A stumbling
block for businesses trying to modernize legacy computer applications is the sheer
volume of program files. An IT organization may own thousands of code libraries,
each with thousands of programs. Often, the whereabouts of the original developers of old applications are unknown.
I have found this to
be especially true for legacy end-user 4GL reporting tools such as FOCUS.
A
computer language developed by Information Builders in the mid-1970s, FOCUS
became the industry standard as a multi-platform report writer for business
end-user communities. With FOCUS, rather than ask the busy IT organization to develop
reports, users could build their own.
But instead of being
just a report writer, FOCUS was in reality a full application development
environment originally designed to replace COBOL. Many enterprising users took advantage
of robust features such as online screens, database maintenance, and batch processing to build very sophisticated systems.
Two or three decades later,
many IT shops now struggle to grasp what their FOCUS users developed. Trying
to assess the purpose, functionality, usage, and complexity of these legacy
applications by manually looking at each program is nearly impossible.
To assist with this type of time-consuming detective work, Partner Intelligence developed text
analytics software called the "BI Consolidator." Written in C/C++
with a web browser graphical user interface as well as a command-line batch processor, the application has two main
features: 1) automated textual discovery; and 2) automated translation into a
new BI product.
For now let us
consider only the automated textual discovery feature that called the
"scanner."
Text Scanning
Computer programs are
not completely unstructured like an e-mail message or the prose found inside a Word
document. Instead, almost all computer programs follow a particular formal
syntax which forces them to be at least semi-structured text.
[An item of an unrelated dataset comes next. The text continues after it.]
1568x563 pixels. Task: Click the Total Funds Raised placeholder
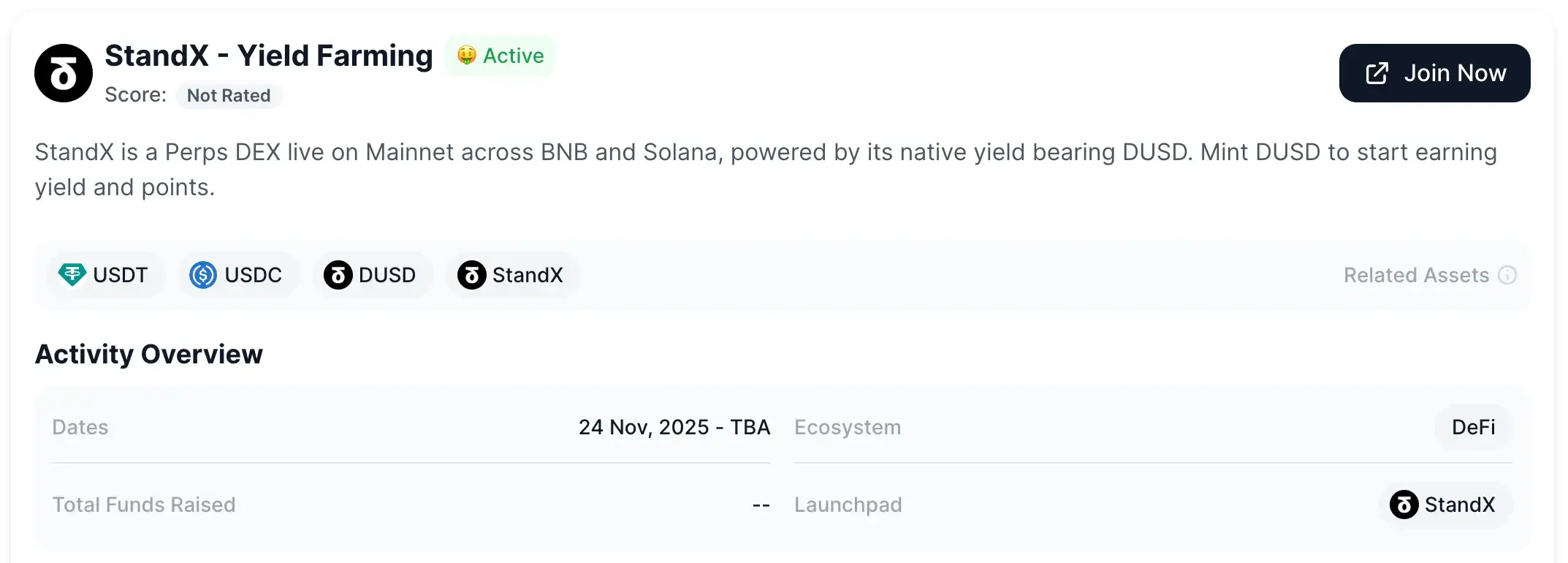760,505
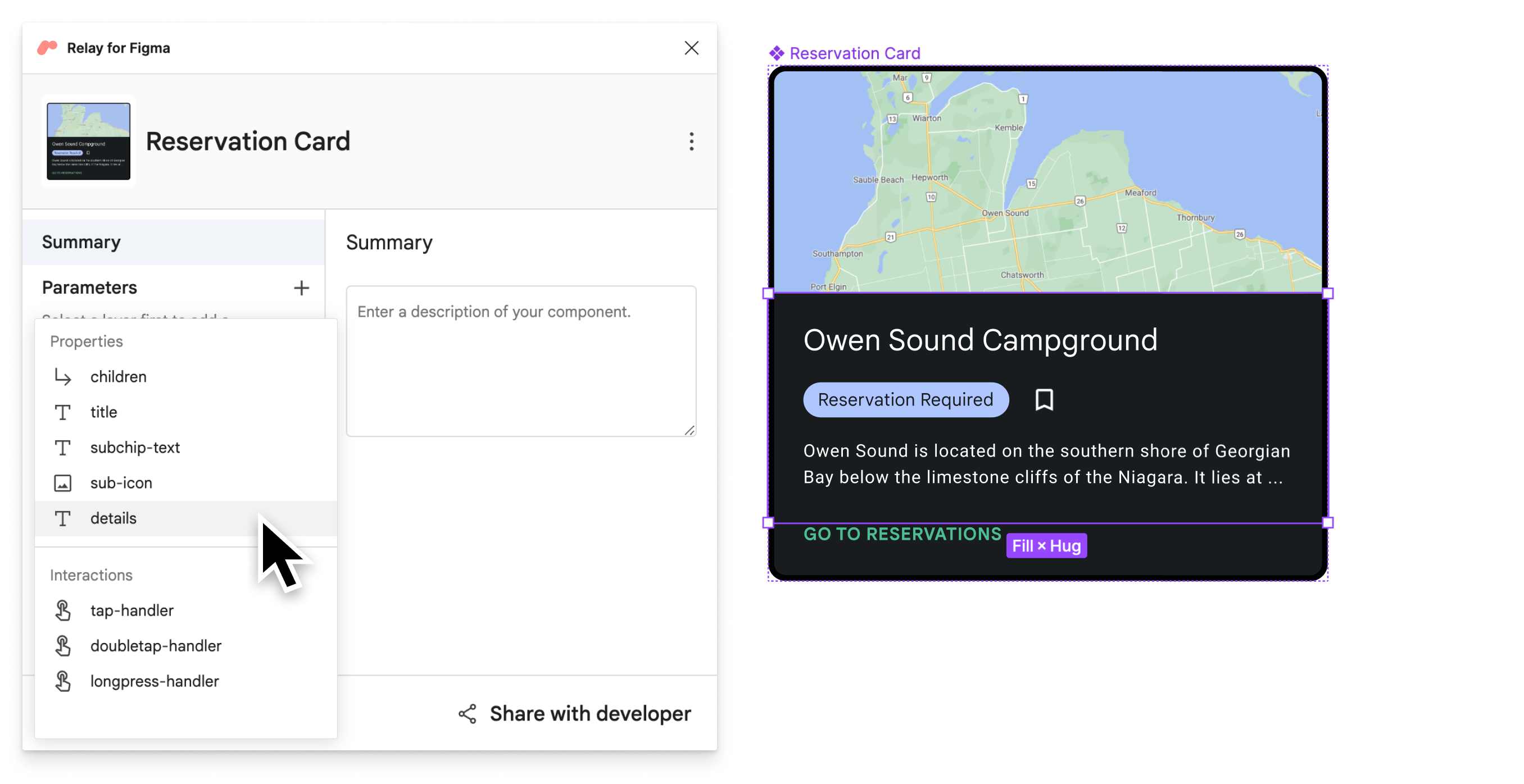Click the doubletap-handler interaction icon
The height and width of the screenshot is (784, 1524).
[x=63, y=645]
This simplifies textual
analytics since we know what to expect (for the most part, anyway, as there can be user
syntax errors and a fair share of junk).
Our textual analytic
scanner is smart enough to figure out the code dialect, but we provide it
with some starting instructions. For example, we can tell the application to
perform a very specific scan such as looking for FOCUS-to-WebFOCUS conversion issues, FOCUS metadata
to find data formats, SAS statistical features, JCL batch job features, HTML
legacy CGI calls, Crystal Reports features, or to parse SQL commands.
When in a
curious mood, we can perform custom ad-hoc textual searches.
While the results
pulled from the text can be just displayed on a screen, it is more useful to
save these to a database and later analyze the answer set.
Online GUI and Batch
Text Scanning
We started with a GUI
front-end, but when working with a large number of libraries it quickly becomes
tedious to repeatedly point, click, and run. As a result, we modified the Scan
program to be alternatively run using a batch script from the command line.
Not only is it easier to use, the scanner runs much faster since we eliminate generating HTML for displaying results within the browser. On our current engagement, we scan close over 200 mainframe libraries containing over 80,000 programs within 15 minutes.
Not only is it easier to use, the scanner runs much faster since we eliminate generating HTML for displaying results within the browser. On our current engagement, we scan close over 200 mainframe libraries containing over 80,000 programs within 15 minutes.
Keyword Frequencies
For many of the scans,
the software performs keyword frequency counts. For example, to evaluate
conversion issues related to green-screen application development, the scanner
searches the text for a variety of FOCUS keywords whose either presence or absence
would be significant:
- MAINTAIN
- -WINDOW, -CRTFORM, -PROMPT, -FULLSCR
- CRTFORM, FIDEL, FI3270 (used within MODIFY)
- PFKEY, SET PF
To help with the
accuracy of the scanning, we can apply a variety of criteria on searches such
as:
- Perform case-sensitive search (or uppercase all text first)
- Perform stand-alone search (or allow the token to be embedded within a string)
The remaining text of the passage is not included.